Collected data entries:
>>>

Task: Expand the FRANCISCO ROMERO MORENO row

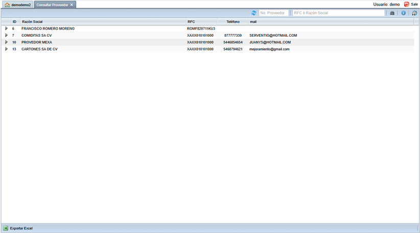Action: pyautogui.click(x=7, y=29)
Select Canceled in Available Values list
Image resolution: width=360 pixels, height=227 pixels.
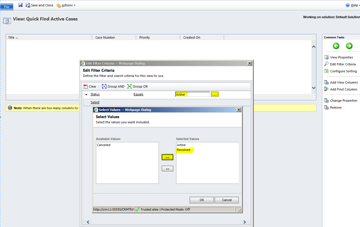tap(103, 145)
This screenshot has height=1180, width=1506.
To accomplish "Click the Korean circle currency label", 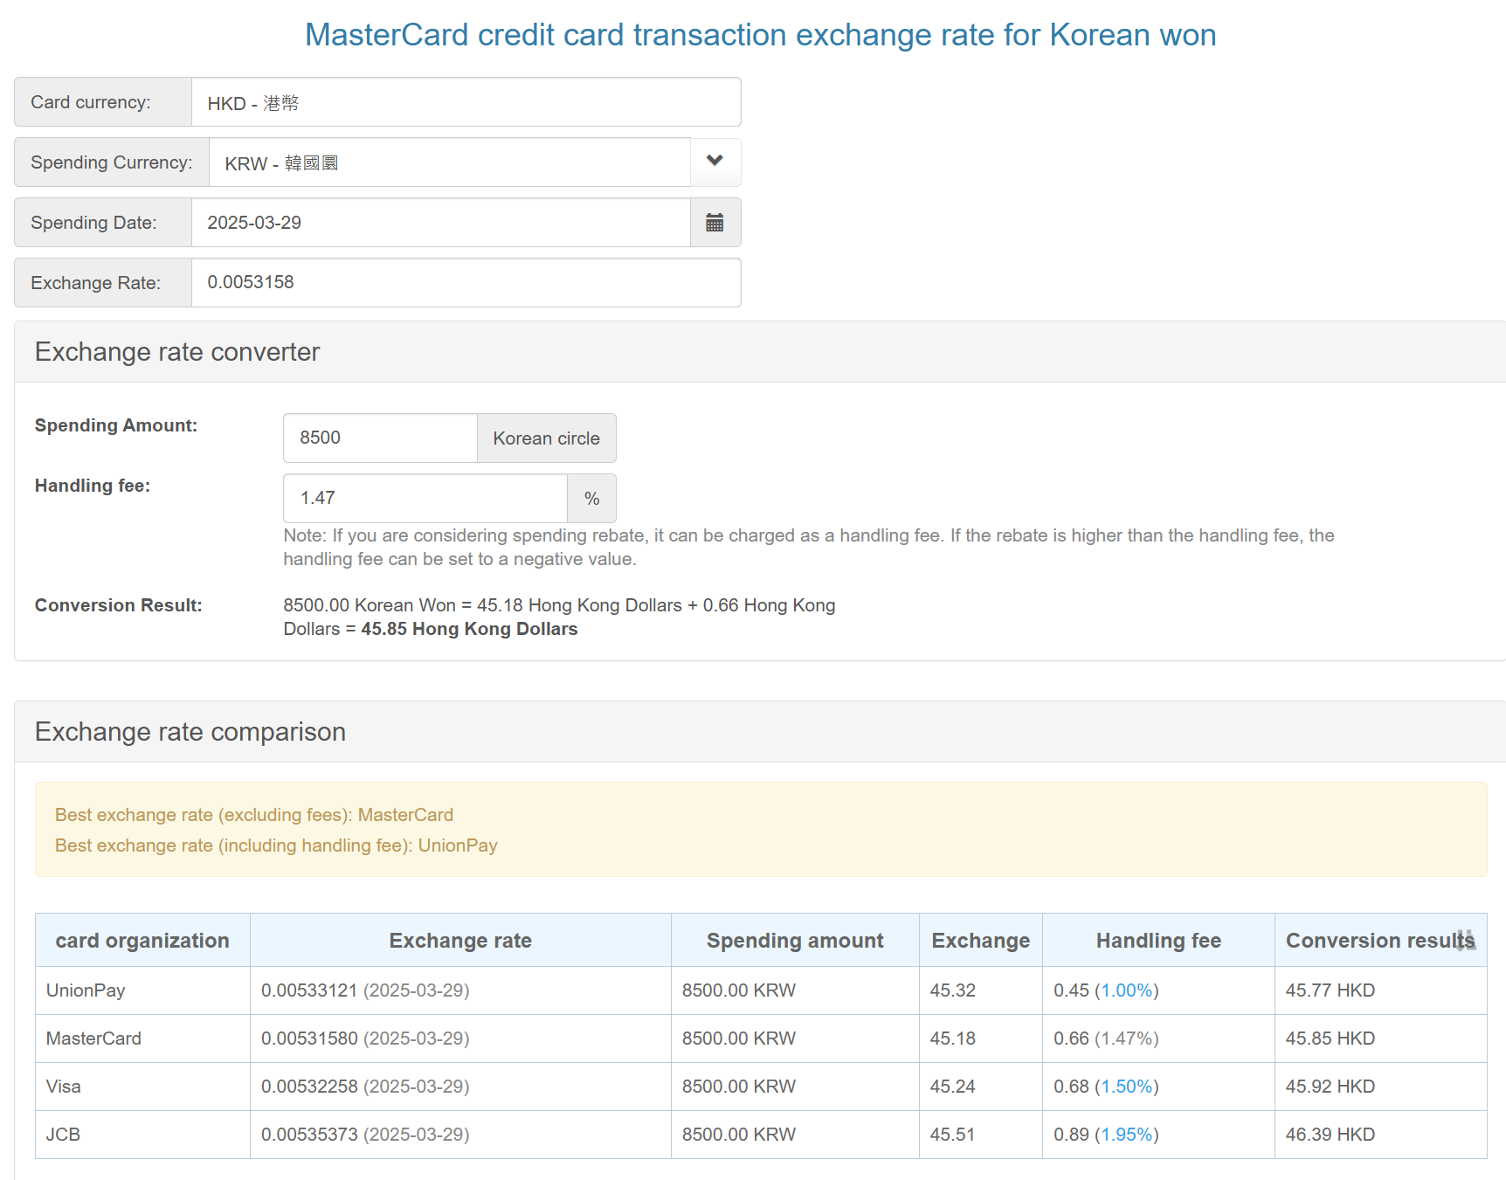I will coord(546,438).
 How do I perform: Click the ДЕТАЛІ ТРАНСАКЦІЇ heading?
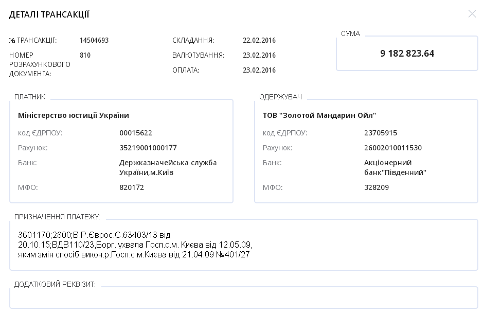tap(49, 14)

<<<

**Directions for this task**
What you set down should be exactly the lines from the line containing "How do I perform: Click" to the last line of the entries above, both included, with no pictures.

**Answer to this problem**
 How do I perform: Click the ДЕТАЛІ ТРАНСАКЦІЇ heading?
tap(49, 14)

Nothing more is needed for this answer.